— CALL FOR
PAPERS —
Historiography
as Intervention:
Communicating Across Geographies, Communities & Divides
Communicating Across Geographies, Communities & Divides
ICA Preconference
Sponsored by the Communication History Interest Group: Phoenix, May 23, 2012
Writing
history is far from neutral. Recovering undocumented stories can reassess
different groups’ actions and contributions. Counterhistories can denaturalize
the present and challenge ideologies. The past provides tools, warnings,
solutions and mistakes. Historiography can engage in contemporary struggles and
change the way we see the world and its possibilities. This ICA preconference convenes
communication scholars pursuing historiographic work and historians addressing communication-related
areas.
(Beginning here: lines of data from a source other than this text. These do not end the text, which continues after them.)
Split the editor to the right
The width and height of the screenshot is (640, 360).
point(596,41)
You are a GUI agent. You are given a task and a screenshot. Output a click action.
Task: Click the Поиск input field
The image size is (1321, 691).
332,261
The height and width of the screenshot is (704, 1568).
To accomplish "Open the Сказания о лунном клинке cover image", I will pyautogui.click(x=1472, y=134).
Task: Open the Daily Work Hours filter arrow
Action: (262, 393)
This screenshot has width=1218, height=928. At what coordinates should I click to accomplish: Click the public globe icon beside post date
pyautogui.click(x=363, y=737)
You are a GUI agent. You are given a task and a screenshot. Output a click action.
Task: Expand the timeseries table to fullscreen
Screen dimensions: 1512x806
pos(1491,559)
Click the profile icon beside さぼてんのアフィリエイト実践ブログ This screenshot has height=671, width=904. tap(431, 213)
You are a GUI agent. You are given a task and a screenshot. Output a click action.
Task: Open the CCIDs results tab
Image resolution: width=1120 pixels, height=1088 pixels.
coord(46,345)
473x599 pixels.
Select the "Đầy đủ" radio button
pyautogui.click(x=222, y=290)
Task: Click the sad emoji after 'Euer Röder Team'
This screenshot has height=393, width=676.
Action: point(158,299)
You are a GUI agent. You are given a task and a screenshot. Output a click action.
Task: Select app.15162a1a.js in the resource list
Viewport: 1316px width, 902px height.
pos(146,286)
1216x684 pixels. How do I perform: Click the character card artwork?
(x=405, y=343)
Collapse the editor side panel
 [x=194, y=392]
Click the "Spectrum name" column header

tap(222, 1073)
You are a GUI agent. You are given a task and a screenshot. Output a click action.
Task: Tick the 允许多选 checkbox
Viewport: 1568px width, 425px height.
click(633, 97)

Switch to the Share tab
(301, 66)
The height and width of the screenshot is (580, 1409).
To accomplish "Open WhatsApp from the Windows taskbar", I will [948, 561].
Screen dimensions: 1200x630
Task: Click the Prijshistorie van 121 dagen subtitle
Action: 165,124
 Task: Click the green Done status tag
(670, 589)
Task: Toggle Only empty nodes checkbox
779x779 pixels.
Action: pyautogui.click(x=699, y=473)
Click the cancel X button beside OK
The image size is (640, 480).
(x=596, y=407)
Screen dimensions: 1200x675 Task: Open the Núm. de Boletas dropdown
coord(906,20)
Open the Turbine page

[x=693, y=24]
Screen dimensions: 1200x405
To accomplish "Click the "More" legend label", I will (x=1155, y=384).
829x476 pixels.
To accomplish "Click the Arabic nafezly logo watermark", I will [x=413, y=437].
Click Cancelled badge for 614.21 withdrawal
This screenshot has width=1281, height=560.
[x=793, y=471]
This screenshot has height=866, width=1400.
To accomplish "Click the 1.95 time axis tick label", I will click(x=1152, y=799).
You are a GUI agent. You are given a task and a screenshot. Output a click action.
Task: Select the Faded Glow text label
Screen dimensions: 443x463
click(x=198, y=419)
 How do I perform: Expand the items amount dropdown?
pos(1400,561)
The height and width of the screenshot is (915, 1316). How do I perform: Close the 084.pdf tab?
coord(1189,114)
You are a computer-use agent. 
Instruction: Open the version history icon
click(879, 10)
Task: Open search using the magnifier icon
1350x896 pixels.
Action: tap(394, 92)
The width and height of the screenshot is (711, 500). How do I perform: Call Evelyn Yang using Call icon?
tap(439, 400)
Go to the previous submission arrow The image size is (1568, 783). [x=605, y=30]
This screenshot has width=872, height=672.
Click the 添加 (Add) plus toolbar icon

Some topics may be established and vibrant areas of historic inquiry;
others may be neglected areas needing appraisal. Panels will address historic
issues in communication scholarship, such as evolving theories and
philosophies, and also stage engagements between related fields, such as medical
historians and health communication scholars or political communication
scholars and social-movement historians. The preconference will also feature
invited speakers from both fields. Throughout, international and intercultural
representation will afford insights from comparative histories of relevant
topics, such as media policies or strategic interventions. Ultimately, this
preconference aims to instigate intersections and encounters that can provoke
collaborative interventions with issues facing our discipline, schools,
communities, and countries.
Submitted
papers should present historiographic methods and/or historic data, theories or
subject matter within a framework of social intervention by providing tools,
offering insight or communicating information. Work should be from or of
interest to historians and communication scholars. Innovative proposals for
transdisciplinary, multimodal or media-based presentations (e.g., interactive
digital archives, documentary screenings, database tours) are highly encouraged.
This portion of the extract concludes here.